Du temps où les Émirats étaient encore un désert en friche, les footballeurs belges ne se la pétaient pas ; ni dans les médias, et encore moins dans la soie. Nombre d’entre eux avaient un premier “vrai” métier et allaient s’entraîner le soir. Le 2 avril 1963 pourtant les Diables écrasèrent le Brésil (5-1). Aucun d’entre eux n’était une star, n’avait des “agents” mi- roublards mi- maffieux leur proposant des contrats mirobolants car ils restaient modestes et fidèles à leur club.
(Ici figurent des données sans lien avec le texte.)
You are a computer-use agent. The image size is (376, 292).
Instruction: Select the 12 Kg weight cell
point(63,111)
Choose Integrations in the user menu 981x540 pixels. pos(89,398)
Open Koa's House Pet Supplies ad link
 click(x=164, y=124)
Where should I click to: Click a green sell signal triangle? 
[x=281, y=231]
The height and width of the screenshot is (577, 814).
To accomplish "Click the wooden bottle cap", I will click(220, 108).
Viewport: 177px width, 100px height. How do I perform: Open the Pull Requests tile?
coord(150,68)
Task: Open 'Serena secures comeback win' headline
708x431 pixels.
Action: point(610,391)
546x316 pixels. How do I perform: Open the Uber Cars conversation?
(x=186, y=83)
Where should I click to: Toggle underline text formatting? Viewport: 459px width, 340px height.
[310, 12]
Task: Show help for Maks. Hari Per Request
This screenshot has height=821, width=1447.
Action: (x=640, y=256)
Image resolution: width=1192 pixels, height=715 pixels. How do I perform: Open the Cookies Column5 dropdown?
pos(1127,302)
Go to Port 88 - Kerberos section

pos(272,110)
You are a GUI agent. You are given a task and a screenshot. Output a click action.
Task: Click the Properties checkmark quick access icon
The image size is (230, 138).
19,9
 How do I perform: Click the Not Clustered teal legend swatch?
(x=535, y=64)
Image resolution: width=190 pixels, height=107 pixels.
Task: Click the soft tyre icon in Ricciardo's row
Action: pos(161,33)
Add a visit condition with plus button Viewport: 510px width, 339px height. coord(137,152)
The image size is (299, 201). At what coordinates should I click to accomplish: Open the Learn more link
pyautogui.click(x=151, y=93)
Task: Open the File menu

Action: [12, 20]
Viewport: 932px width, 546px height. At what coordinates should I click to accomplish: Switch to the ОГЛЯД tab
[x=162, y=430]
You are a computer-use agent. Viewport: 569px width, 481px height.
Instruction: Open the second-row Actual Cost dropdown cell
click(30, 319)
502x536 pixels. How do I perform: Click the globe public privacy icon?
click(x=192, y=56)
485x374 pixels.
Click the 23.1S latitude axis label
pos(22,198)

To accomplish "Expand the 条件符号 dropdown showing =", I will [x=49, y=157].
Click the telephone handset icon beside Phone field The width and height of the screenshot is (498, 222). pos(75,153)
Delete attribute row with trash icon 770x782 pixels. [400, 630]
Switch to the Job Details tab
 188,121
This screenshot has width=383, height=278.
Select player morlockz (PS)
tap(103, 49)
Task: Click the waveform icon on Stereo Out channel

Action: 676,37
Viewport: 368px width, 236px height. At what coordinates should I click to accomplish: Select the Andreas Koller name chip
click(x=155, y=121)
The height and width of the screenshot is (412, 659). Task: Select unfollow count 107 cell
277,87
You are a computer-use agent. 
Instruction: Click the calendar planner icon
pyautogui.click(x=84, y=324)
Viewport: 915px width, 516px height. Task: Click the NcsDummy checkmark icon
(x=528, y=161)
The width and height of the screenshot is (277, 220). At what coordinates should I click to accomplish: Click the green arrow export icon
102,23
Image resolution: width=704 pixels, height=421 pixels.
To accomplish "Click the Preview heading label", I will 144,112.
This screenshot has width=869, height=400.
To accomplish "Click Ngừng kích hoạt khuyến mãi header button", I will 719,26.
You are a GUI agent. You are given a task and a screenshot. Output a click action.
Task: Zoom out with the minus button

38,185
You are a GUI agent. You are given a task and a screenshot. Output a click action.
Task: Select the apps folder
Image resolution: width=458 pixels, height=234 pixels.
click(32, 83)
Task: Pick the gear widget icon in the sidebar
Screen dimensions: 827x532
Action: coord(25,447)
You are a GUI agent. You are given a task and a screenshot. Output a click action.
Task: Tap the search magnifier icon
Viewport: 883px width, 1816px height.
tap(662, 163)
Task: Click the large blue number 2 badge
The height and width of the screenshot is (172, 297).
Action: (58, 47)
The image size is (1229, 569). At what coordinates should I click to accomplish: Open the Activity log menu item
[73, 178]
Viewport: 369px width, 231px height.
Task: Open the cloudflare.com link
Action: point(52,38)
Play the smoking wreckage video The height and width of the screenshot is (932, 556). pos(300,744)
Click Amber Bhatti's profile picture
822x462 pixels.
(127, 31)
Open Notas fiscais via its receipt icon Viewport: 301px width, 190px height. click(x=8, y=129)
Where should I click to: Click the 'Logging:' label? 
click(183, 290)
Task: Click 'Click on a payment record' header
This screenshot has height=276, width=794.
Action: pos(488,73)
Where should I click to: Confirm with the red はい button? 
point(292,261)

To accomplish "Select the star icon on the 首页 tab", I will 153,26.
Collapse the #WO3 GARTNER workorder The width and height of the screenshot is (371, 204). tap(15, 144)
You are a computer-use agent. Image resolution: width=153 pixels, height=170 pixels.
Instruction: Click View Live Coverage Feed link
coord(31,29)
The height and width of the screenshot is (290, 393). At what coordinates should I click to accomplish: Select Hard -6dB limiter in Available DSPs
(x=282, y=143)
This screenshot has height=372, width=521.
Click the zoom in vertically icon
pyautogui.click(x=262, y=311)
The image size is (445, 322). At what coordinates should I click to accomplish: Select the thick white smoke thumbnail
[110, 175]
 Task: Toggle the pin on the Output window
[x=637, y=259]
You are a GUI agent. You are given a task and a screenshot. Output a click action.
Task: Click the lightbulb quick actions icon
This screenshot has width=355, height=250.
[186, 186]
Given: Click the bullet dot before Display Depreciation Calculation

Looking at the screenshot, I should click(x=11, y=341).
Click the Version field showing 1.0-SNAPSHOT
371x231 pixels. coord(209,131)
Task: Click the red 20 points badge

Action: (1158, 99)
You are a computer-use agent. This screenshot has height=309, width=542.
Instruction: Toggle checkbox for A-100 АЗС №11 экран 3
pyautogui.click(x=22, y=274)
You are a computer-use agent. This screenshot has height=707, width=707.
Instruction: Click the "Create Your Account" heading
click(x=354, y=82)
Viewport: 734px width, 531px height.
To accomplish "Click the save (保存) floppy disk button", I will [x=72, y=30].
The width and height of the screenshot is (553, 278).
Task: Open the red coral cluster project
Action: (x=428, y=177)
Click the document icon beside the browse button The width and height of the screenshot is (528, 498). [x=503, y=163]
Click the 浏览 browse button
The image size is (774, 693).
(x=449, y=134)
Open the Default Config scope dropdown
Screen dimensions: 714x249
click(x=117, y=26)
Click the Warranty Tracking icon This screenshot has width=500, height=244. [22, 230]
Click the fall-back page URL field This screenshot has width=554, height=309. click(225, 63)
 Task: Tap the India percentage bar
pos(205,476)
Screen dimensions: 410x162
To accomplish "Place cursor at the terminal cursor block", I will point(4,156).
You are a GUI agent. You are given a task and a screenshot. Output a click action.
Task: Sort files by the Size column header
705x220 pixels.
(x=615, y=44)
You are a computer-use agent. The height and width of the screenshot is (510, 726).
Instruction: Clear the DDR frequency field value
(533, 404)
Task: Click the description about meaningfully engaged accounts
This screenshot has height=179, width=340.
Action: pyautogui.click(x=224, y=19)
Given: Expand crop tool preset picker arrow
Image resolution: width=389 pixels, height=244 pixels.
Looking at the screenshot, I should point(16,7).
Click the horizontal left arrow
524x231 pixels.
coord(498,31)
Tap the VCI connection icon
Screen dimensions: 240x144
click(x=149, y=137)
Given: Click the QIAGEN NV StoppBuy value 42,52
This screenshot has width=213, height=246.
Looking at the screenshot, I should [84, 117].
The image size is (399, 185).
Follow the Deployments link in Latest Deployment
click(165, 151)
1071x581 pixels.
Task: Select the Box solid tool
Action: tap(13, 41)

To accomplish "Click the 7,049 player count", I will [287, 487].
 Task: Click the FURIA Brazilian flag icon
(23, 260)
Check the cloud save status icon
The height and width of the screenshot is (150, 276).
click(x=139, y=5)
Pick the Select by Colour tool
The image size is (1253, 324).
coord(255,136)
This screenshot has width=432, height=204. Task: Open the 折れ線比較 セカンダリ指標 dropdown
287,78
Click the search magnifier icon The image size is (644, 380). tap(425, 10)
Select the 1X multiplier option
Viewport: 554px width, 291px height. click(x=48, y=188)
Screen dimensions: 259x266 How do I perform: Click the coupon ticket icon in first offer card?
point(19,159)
Parmi eux il y avait Pol Van Himst qui vendait du café déjà à 18 ans, Georges Heylens patron d’un magasin de sport près de son stade, Jef Jurion qui malgré ses lunettes trouva le trou de souris pour éliminer un Réal se croyant impérial ce 26 septembre 62 : jubilation totale ! Je les salue ici, eux qui serraient la main à la mi-temps au gamin que j’étais. Mes héros ne sollicitaient pas des fiscalistes véreux pour les aider à placer à Monaco ou aux Iles Vierges britanniques un magot qu’ils n’eurent jamais. Je suis donc le survivant encombrant d’une époque géologique disparue : celle d’un jeu pas encore étranglé par les enjeux, quand des lilliputiens mettaient au tapis d’arrogants Goliath, ainsi Waterschei Thor humiliant le PSG sur un champ quasi agricole, (83). Aujourd’hui, c’est l’inverse, nous voici dans une démesure devenue bouffonne. Si un Diable ressent un pincement à la fesse gauche, ou qu’un autre émet des ballonnements gastriques au réveil, les médias en feront des tartines ! Mais le plus grave est d’entendre un commentateur au demeurant compétent asséner qu’il va de soi que la fin justifie les moyens. Là est mon angoisse majeure : qu’il ait raison dans les faits !
“De nos jours les grands matches de football servent souvent, comme les cirques romains, de prétexte, de défoulement de l’irrationnel, de régression de l’individu au stade de la meute, où sous couvert d’un chaud anonymat, le spectateur donne libre cours à ses instincts agressifs, au refus de l’autre, conquête et anéantissement symbolique – voire réel – qui contredisent sa condition civilisée pour le ramener à la horde primitive” écrit le Nobel Mario Vargas Llosa (2). Il a mille fois raison. Proférer que le saoudien Saeed al-Owairan aurait dû être fauché en slalomant parmi la défense avant de marquer son but légendaire contre les Diables ou asséner qu’il était logique de commettre la “faute nécessaire” contre le dernier défenseur tchécoslovaque prêt à nous priver d’un ticket pour ce même Mondial (de 1994 aux USA) c’est de facto, admettre, légitimer les agressions les plus injustes et immorales. Je dis non. Juste non. Bêtement non ? Oui !
Que nous remportions la Coupe du monde ne me déplairait certes pas. C’est bien doux de voir une foule en liesse, fière de son pays. Et si rare aussi, je songe à l’Expo 58. Mais si la terre est ronde comme lui, elle ne se résume pas à un simple ballon. Je préfère le son des trompettes d’une grande renommée aux tapageurs concerts de klaxons.